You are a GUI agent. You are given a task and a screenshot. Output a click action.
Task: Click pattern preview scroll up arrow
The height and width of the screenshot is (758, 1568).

==

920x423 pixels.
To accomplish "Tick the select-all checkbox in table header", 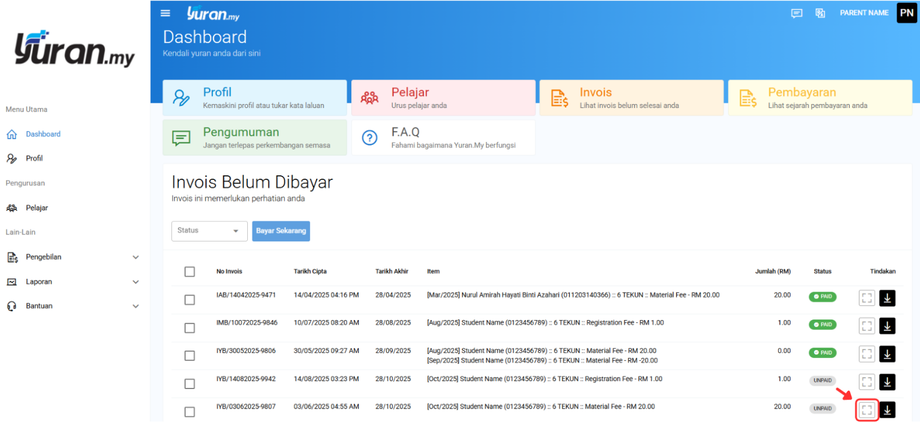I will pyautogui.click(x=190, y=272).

▶ What is expected
The reply should consist solely of the lines above from the one that has "You are a GUI" through the one that has "The height and", reproduced exactly.

▶ Completed exercise
You are a GUI agent. You are given a task and a screenshot. Output a click action.
Task: Click pattern preview scroll up arrow
The height and width of the screenshot is (758, 1568).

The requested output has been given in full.